Problem to work on: Retype only what runs from the line with "This screenshot has" through the end of the entries, exactly and in full, but omit any picture you find.

Records for this exercise:
□ □ □ □ □ □ □

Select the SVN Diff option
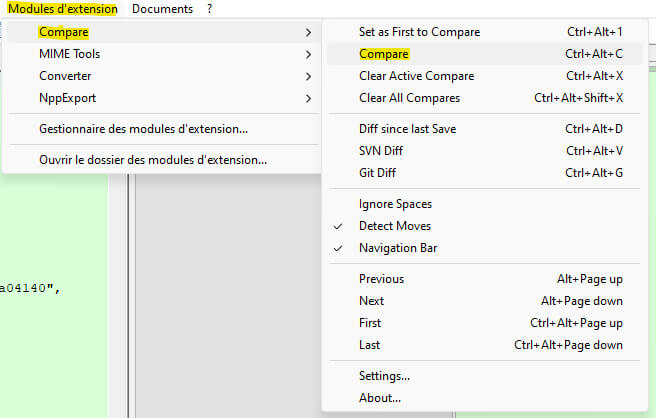click(x=382, y=151)
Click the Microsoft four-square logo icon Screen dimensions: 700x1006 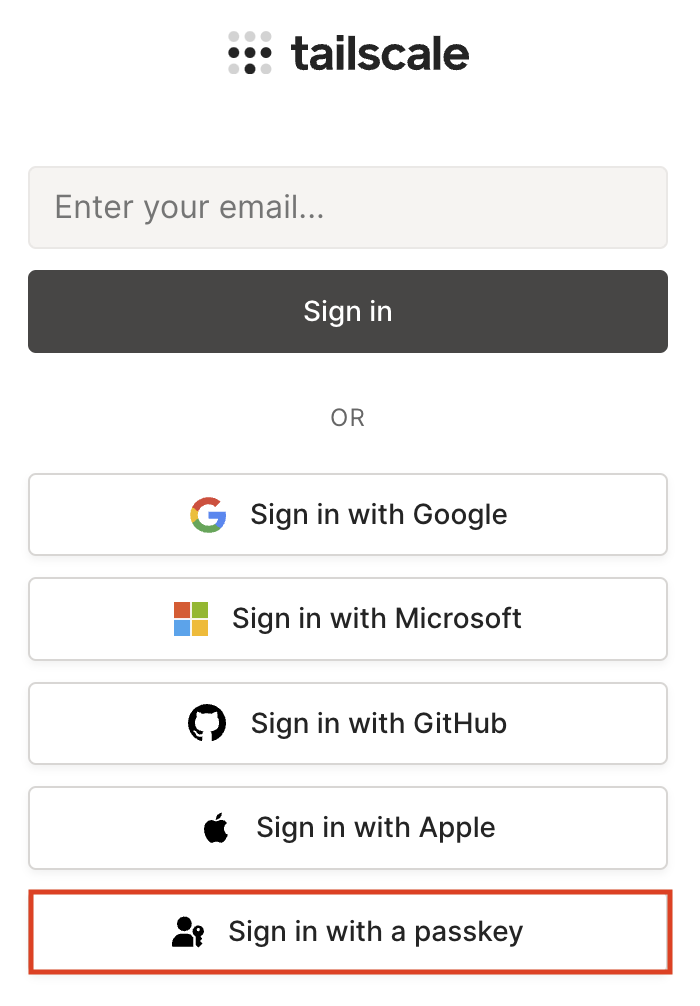click(191, 619)
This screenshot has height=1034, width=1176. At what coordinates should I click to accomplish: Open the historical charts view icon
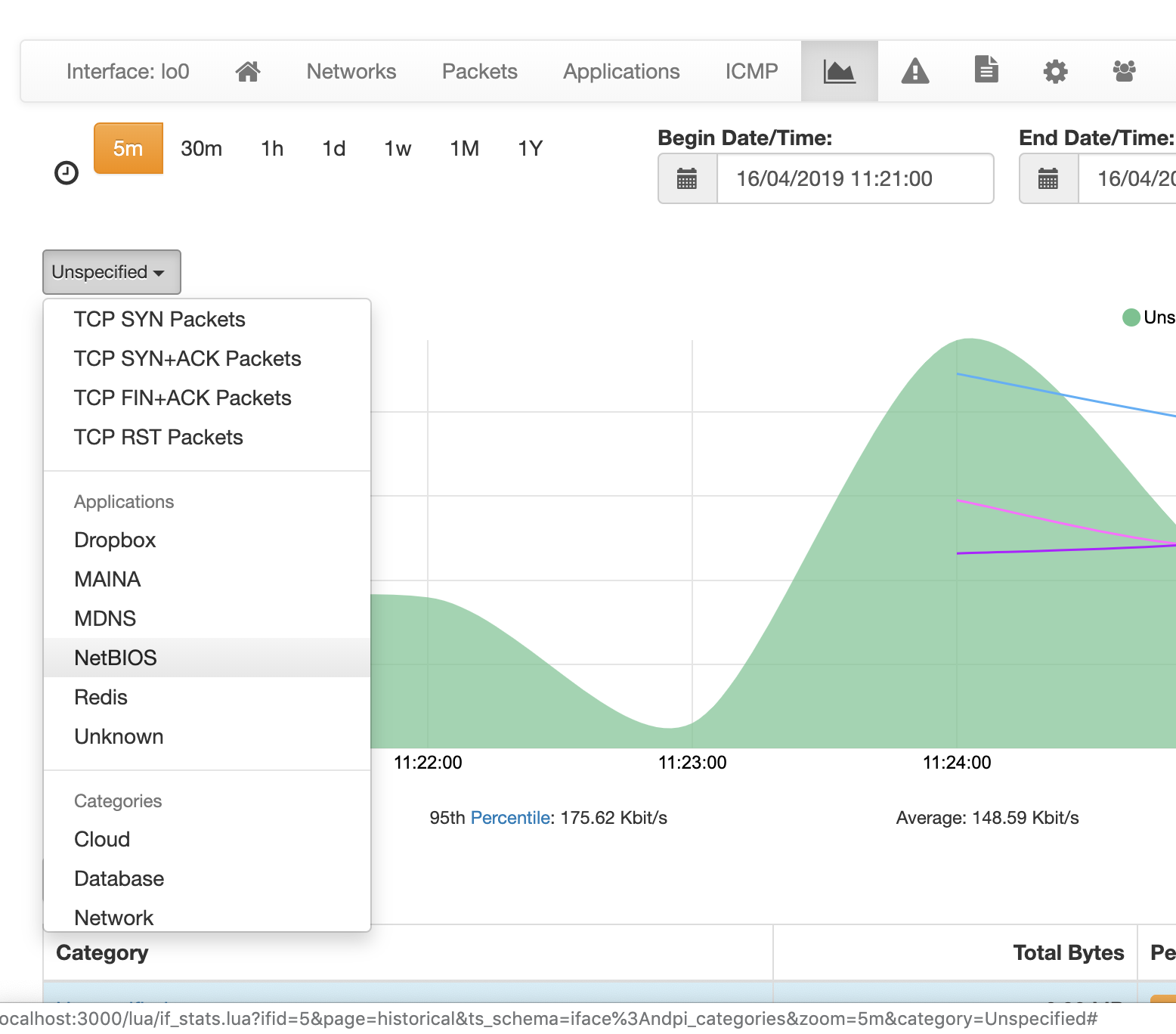(x=839, y=70)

□ □ □ □ □ □ □

Solution to this exercise:
This screenshot has height=1034, width=1176. At what coordinates should I click to accomplish: Open the historical charts view icon
(x=839, y=70)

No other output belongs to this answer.